[WORK ITEM]:
Please copy out, word for word, the rows from the line containing "The width and height of the screenshot is (1024, 700)." through the end of the rows, including both ends. Leave the pictures out of your answer.

[DATA TO EXAMINE]:
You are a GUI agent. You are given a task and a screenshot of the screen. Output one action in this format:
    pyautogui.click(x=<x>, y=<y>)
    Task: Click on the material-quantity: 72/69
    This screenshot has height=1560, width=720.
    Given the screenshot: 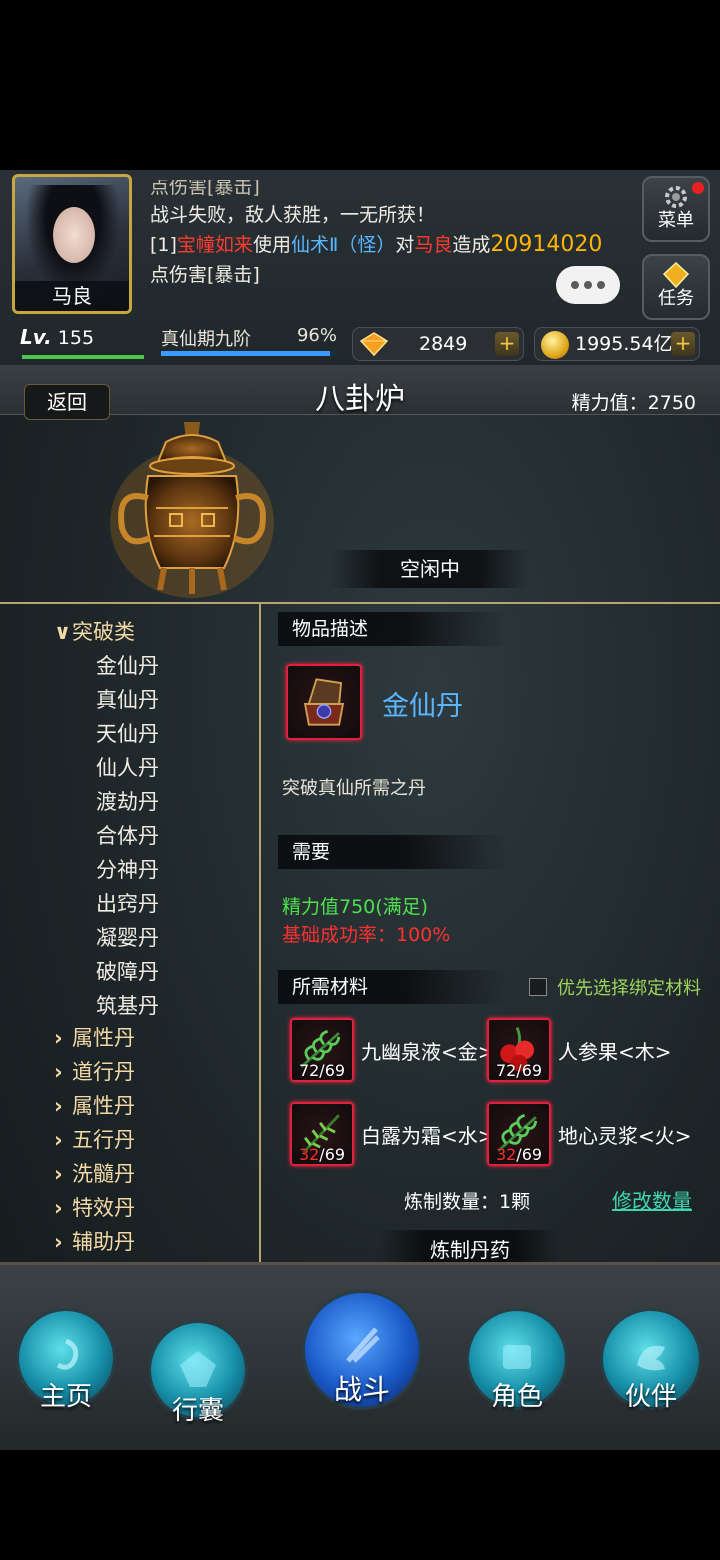 What is the action you would take?
    pyautogui.click(x=519, y=1070)
    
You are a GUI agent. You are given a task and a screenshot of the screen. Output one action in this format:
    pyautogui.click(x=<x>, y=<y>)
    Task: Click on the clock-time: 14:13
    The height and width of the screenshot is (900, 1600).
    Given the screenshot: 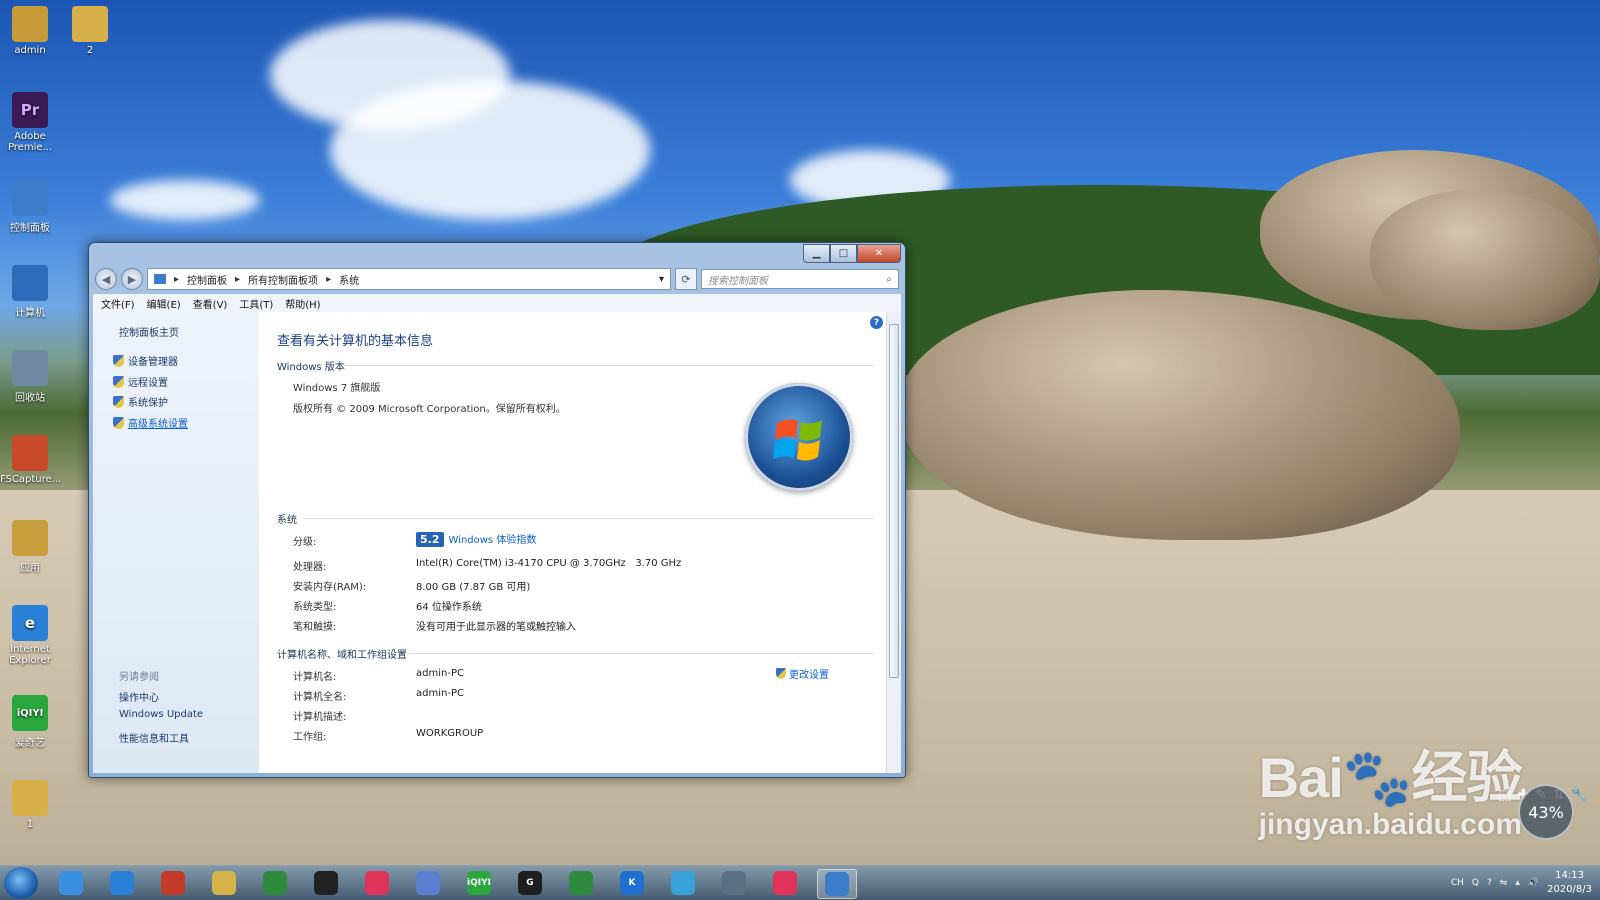 What is the action you would take?
    pyautogui.click(x=1570, y=876)
    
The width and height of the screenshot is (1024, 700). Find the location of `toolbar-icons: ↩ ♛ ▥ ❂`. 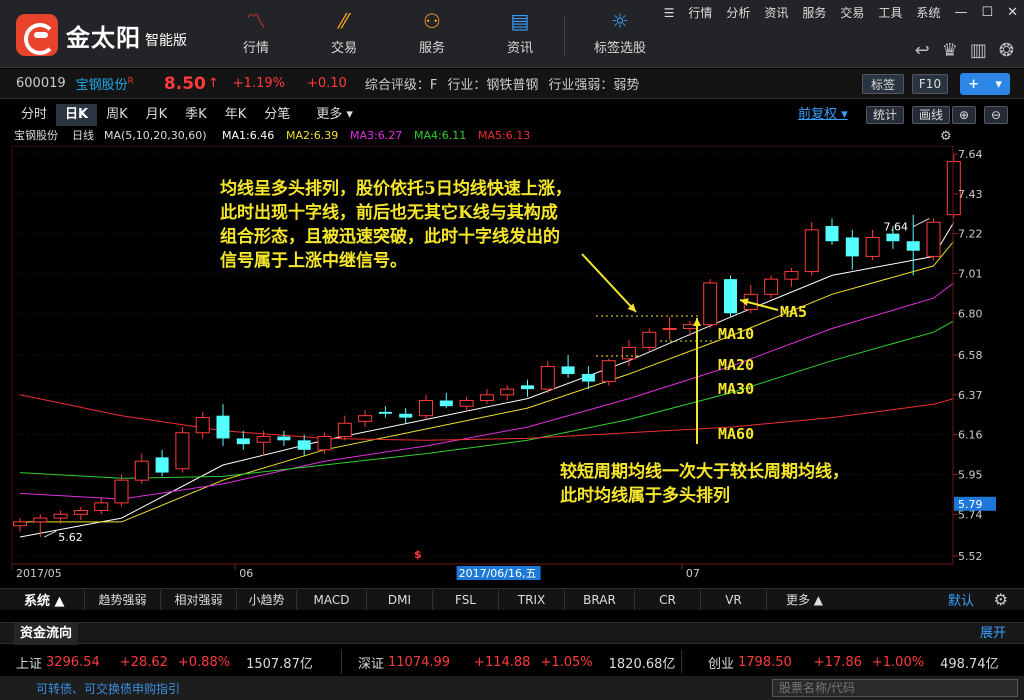

toolbar-icons: ↩ ♛ ▥ ❂ is located at coordinates (958, 50).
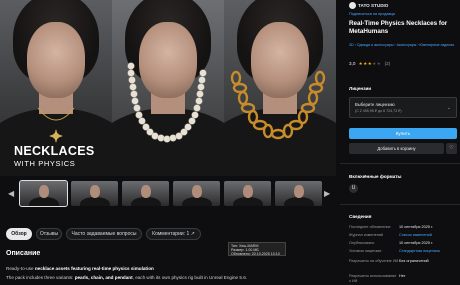 This screenshot has width=460, height=285. I want to click on gallery-title: NECKLACES, so click(54, 151).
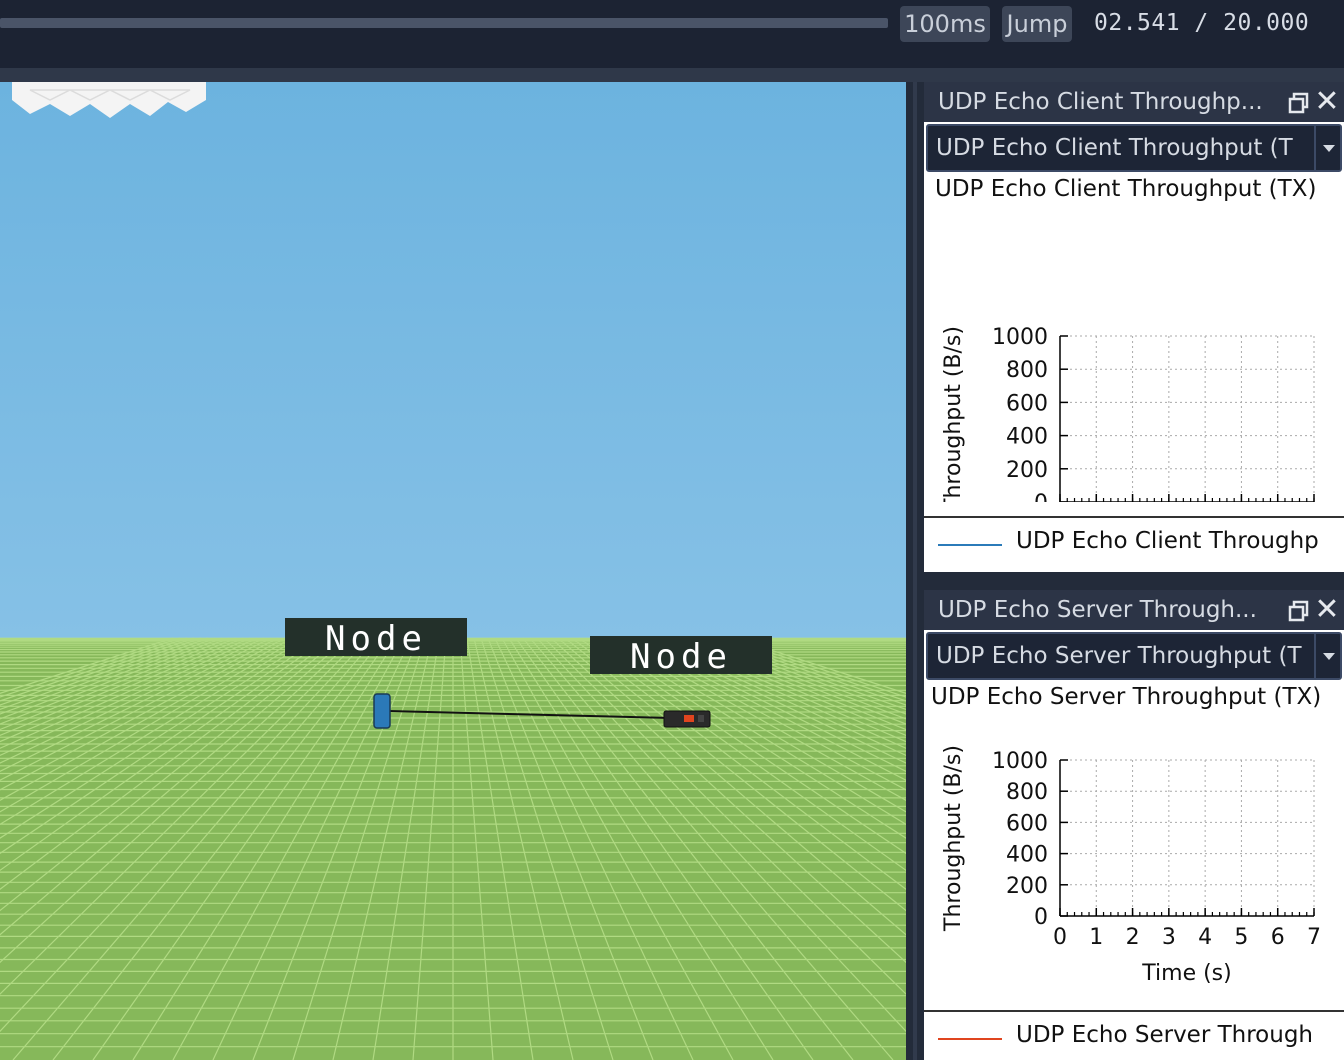 The height and width of the screenshot is (1060, 1344). What do you see at coordinates (382, 711) in the screenshot?
I see `node-phone-icon` at bounding box center [382, 711].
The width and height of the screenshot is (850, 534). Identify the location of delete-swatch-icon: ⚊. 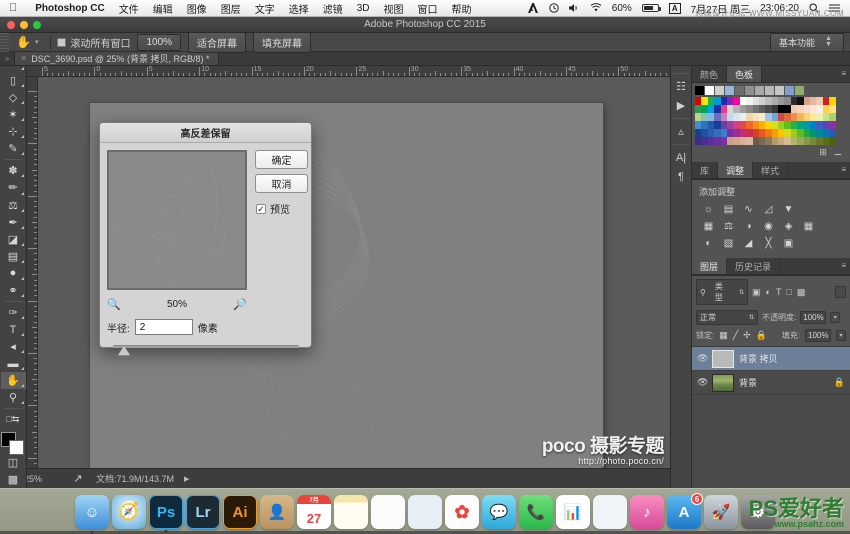
(838, 152).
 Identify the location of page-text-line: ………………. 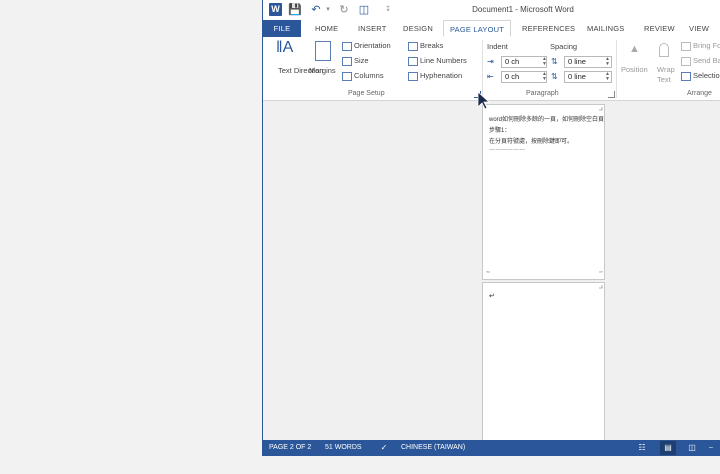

[OUTPUT OF THE TASK]:
The width and height of the screenshot is (1024, 700). Find the location of `toolbar-icons: ↩ ♛ ▥ ❂`. 

toolbar-icons: ↩ ♛ ▥ ❂ is located at coordinates (958, 50).
 This screenshot has width=460, height=285. I want to click on gallery-title: NECKLACES, so click(54, 151).
 The height and width of the screenshot is (1060, 1344). What do you see at coordinates (382, 711) in the screenshot?
I see `node-phone-icon` at bounding box center [382, 711].
The width and height of the screenshot is (850, 534). Identify the location of delete-swatch-icon: ⚊. 
(838, 152).
 Identify the location of page-text-line: ………………. 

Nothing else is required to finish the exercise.